YANG HARUS DIKERJAKAN:
Ulangi tanpa perubahan bagian berita tentang kasus SPPD fiktif DPRK Simeulue di bawah, mulai dari "BANDA ACEH —" hingga "dari Partai Hanura.".

DOKUMEN:
BANDA ACEH — Kejaksaan Tinggi (Kejati) Aceh melakukan penahanan terhadap enam terdakwa dalam kasus dugaan korupsi Surat Perintah Perjalanan Dinas (SPPD) fiktif Dewan Perwakilan Rakyat Kabupaten (DPRK) Simeulue.
Keenam terdakwa adalah Murniati, mantan Ketua DPRK periode 2014-2019. Irawan Rudiono, Anggota DPRK Partai PKS periode 2014-2019 dan 2019-2024.
Poni Harjo Anggota DPRK Simeulue periode 2014-2019 dari Partai Hanura.
Drs Astamudin S, ASN/Mantan Sekwan DPRK Simeulue. Ridwan Amd, ASN (Bendahara pengeluaran DPRK Simeulue TA. 2019). Mas Etika Putra, ASN (PPP-SKPK Sekretariat DPRK Simeulue TA 2019)
Keenam terdakwa tersebut ditahan di Rumah Tahanan Negara (Rutan) Kelas II B Banda Aceh di Kajhu, Aceh Besar selama 30 hari, terhitung sejak 24 Mei sampai 22 Juni 2023.
Plt Kasi Penkum Kejati Aceh Ali Rasab Lubis SH menjelaskan, penahanan keenam terdakwa tersebut berdasarkan penetapan hakim Pengadilan Tindak Pidana Korupsi (Tipikor) pada Pengadilan Negeri (PN) Banda Aceh pada Rabu, 24 Mei 2023 yang memerintahkan dilakukan penahanan terhadap terdakwa.
Penetapan penahanan dibacakan majelis hakim PN Tipikor Banda Aceh pada Rabu, 24 Mei 2023 setelah Penasehat Hukum membacakan Nota Pembelaan terhadap tuntutan Jaksa Penuntut Umum (JPU) yang telah dibacakan pada Rabu, 17 Mei 2023.
Kasus dugaan korupsi SPPD fiktif DPRK Simeulue terjadi pada tahun 2019. SKPK DPRK Simeulue melalui Dokumen Pelaksanaan Perubahan Anggaran (DPPA) SKPK Nomor : DPA : 4.01.04.01/DPA_SKPK/2019 tanggal 23 Oktober 2019 mengalokasikan anggaran total sebesar Rp 6.076.185.500.
Berdasarkan LHP Perhitungan Kerugian Keuangan Negara BPK No. 25 tgl 27 Desember 2021 ditemukan kegiatan yang tidak dilaksanakan namun anggaran tetap dibayarkan total sebesar Rp 2.801.814.016.

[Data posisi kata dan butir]
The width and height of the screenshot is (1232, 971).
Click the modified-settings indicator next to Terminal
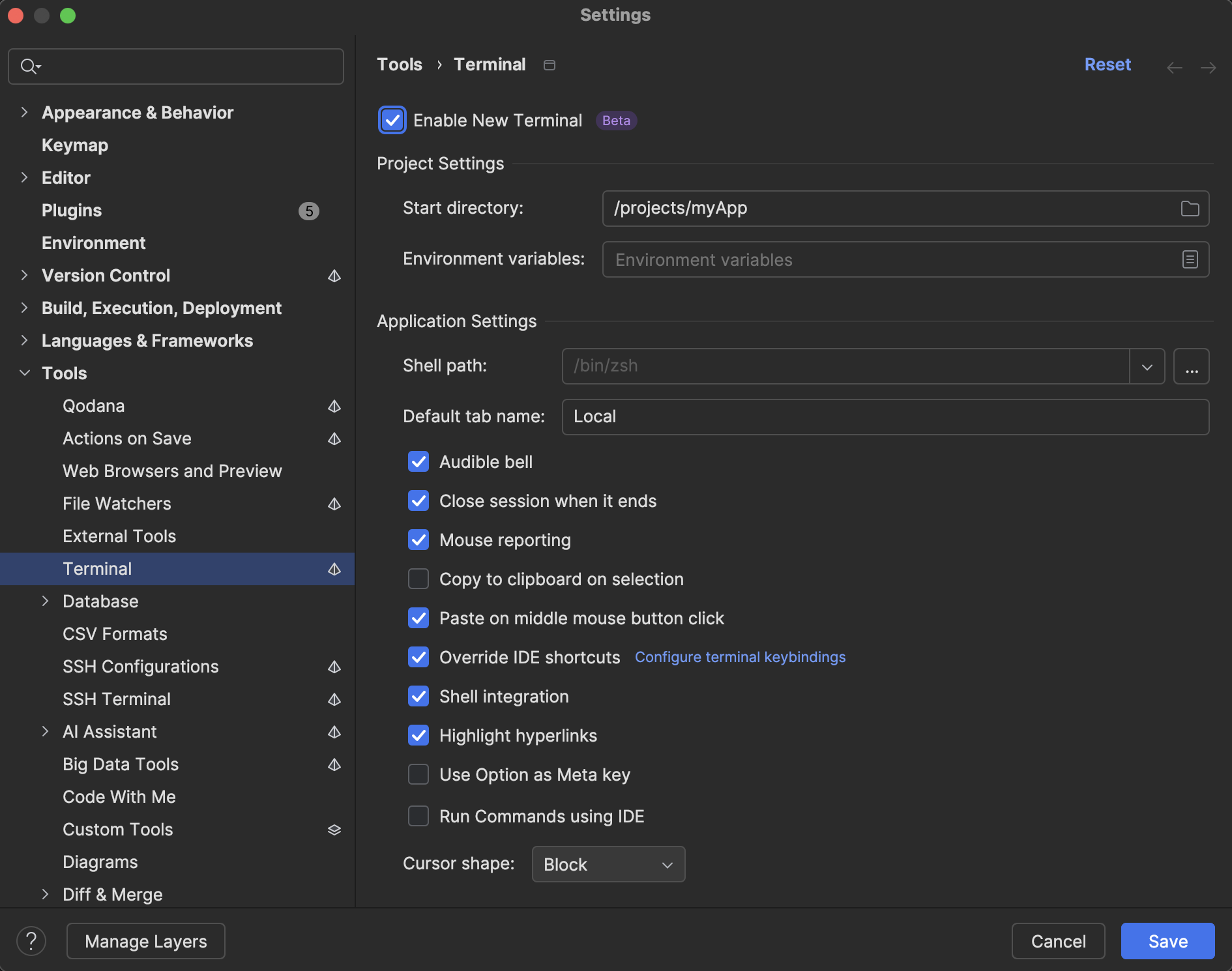coord(334,569)
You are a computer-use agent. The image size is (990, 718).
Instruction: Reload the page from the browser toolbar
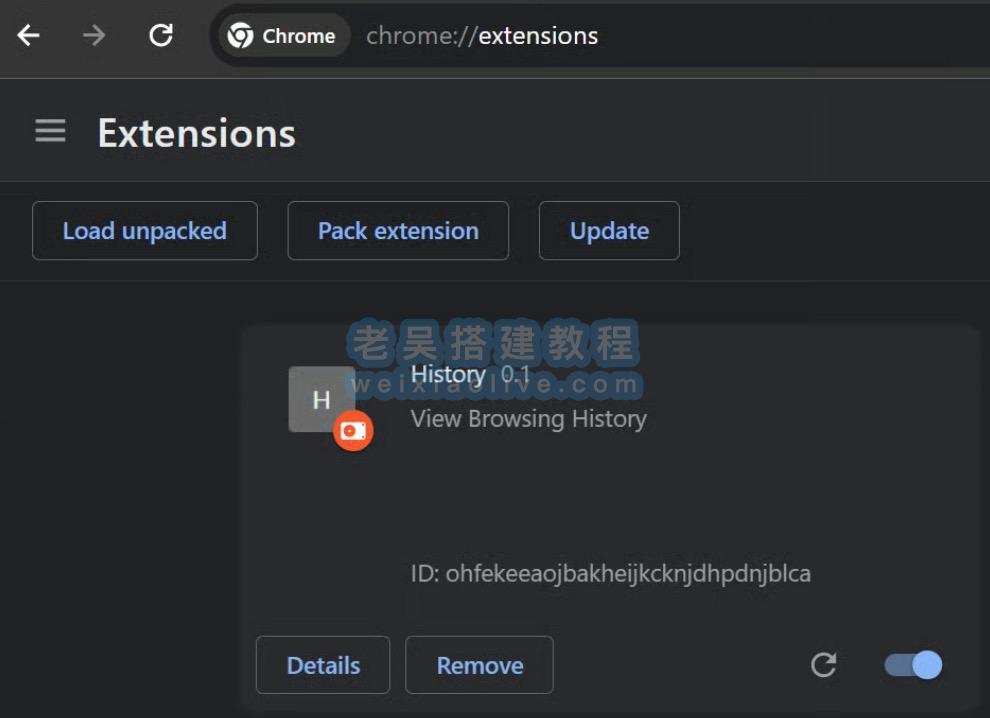161,36
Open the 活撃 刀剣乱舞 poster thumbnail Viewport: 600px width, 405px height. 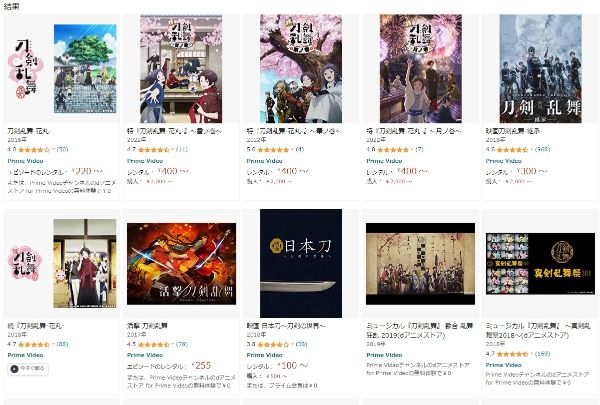pos(181,264)
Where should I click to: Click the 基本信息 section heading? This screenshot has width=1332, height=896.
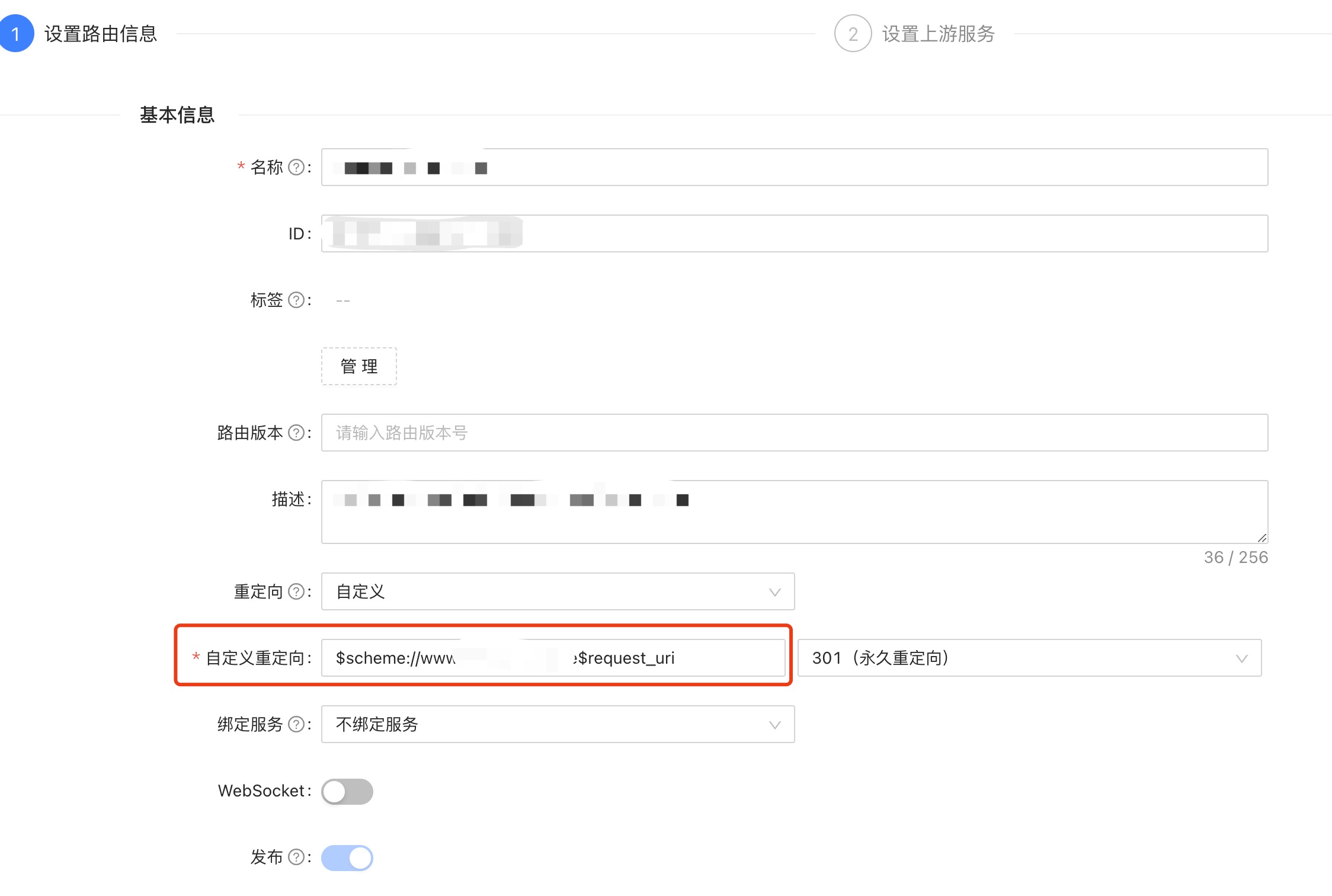(x=176, y=115)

JAWABAN BENAR:
BANDA ACEH — Kejaksaan Tinggi (Kejati) Aceh melakukan penahanan terhadap enam terdakwa dalam kasus dugaan korupsi Surat Perintah Perjalanan Dinas (SPPD) fiktif Dewan Perwakilan Rakyat Kabupaten (DPRK) Simeulue.
Keenam terdakwa adalah Murniati, mantan Ketua DPRK periode 2014-2019. Irawan Rudiono, Anggota DPRK Partai PKS periode 2014-2019 dan 2019-2024.
Poni Harjo Anggota DPRK Simeulue periode 2014-2019 dari Partai Hanura.